If you have any foreign (non-U.S.) accounts and or financial assets and have not filed tax returns for a few years, or you have filed but did not disclose all your foreign financial accounts and assets, we can help you understand your situation and your options with regard to a voluntary disclosure.

The Foreign Account Tax Compliance Act (FATCA) was enacted under the HIRE Act of 2010.  The purpose of which was to deter U.S. taxpayers from evading taxes with the use of offshore accounts and structures.  Currently foreign financial institutions (FFI) are required to disclose certain information with regard to U.S. taxpayers who have accounts with them.  FFI is broadly defined and includes non-U.S. hedge, and private equity, funds and foreign trusts (including some underlying entities), etc. 

Foreign entities which are not FFIs are Non-Financial Foreign Entities (NFFEs).  Depending on whether a NFFE is active or passive will determine if it must register and obtain a GIIN (special IRS tax identification number) and provide certain reports or withholding certificates to its vendors.  If FFIs and NFFEs do not comply, they will be subject to a 30% withholding tax on their U.S. income.

We understand the FATCA rules can be overwhelming.  We are well versed in these matters and can assist you with your registration and reporting requirements.


Foreign investors need to be aware of the nature, timing and size of relevant tax liabilities, as well as the legal requirements regarding tax disclosure on their investments in U.S. real property.  A substantial part of our work involves assessing the tax and disclosure sensitivities of each client, and advising them on the options available for putting in place tax-efficient investment strategies and preparing the related U.S. tax returns.

We advise business and individual clients on the tax consequences of investing in the variety of different investment vehicles, including hedge funds, private equity structures, and real property trust and corporate structures.

Many of our clients include individuals, family offices and trustees, as well as foreign companies and private equity partnerships.

The U.S. imposes taxes on a worldwide basis.  Tax assessment can apply to income that accrued outside the U.S. and prior to arrival. Simply recognizing a gain while a resident of the U.S. will trigger the tax, irrespective of where or when the gain accrued (foreign tax credits may provide relief).  The U.S. gift and estate tax rules can also apply to foreign nationals living in the U.S. These rates go as high as 40% of the value of the property transferred by gift or bequest.  With proper planning, substantial savings can be achieved, such as recognizing gains and completing gifts prior to a move to the U.S.
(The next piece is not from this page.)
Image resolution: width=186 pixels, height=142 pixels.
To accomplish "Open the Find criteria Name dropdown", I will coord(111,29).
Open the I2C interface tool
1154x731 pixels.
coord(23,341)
Termination of U.S. residency also requires careful planning.  It is important to make sure that U.S. citizens and U.S. green card holders properly terminate their tax residency status as well as their immigration status.  If not, the individual will continue to be taxed as a U.S. resident even though they have formally renounced such status under the immigration rules.  Planning is important to ensure future visitation does not trigger the “anti-lapse rule” resulting in being a U.S. tax resident.

When U.S. persons receive certain foreign gifts and inheritances, benefit from a foreign trust, estate or other foreign wealth structures (civil law usufruct or foundation) or use foreign trust property, they must file various information returns with the IRS and U.S. Treasury Department.  Regardless of the amount of income, or lack thereof, if appropriate disclosures and tax filings are late, inaccurate or missing certain information, the U.S. government will assess substantial penalties.

We can prepare the appropriate information tax returns to ensure compliance with disclosures and filing due dates as well as provide various planning strategies such as integration of U.S. and foreign trusts structures, making a 65-day and check-the-box elections, timing of distributions and dispositions of assets to avoid tax and penalties in relation to accumulated income (undistributed net income, UNI) controlled foreign corporations and passive foreign investment companies.



U.S. cross-border (international) tax services are our focus. Please contact us if you need assistance with any foreign trusts & estates, pre-immigration and expatriation, investments in U.S. assets & real property, offshore voluntary disclosure, FATCA or inbound corporate tax services matters.



The U.S. market can be an especially difficult market to penetrate if a company does not understand the U.S. tax system as it applies to business entities.

In addition to the federal income tax levied, each state has its own income tax commonly known as Franchise Tax.  Each state also has its own sales and use tax laws which are similar in concept to VAT and GST tax regimes in other jurisdictions. The U.S. sales and use tax regimes are similar but yet different in each state.  Each state uses said taxes to encourage certain types of companies to do business within its state. 

The ability of each state to impose an entity level Franchise / Income tax and sales and use tax is dependent on sufficient nexus (i.e., connection) with the state.  Each state has its own rules with regard to what constitutes sufficient nexus, and the nexus rules are different for Franchise / Income taxes and sales and use taxes. 

It is very important to plan ahead for these matters. We can ensure you understand each business tax regime and provide structuring options to meet your business objectives.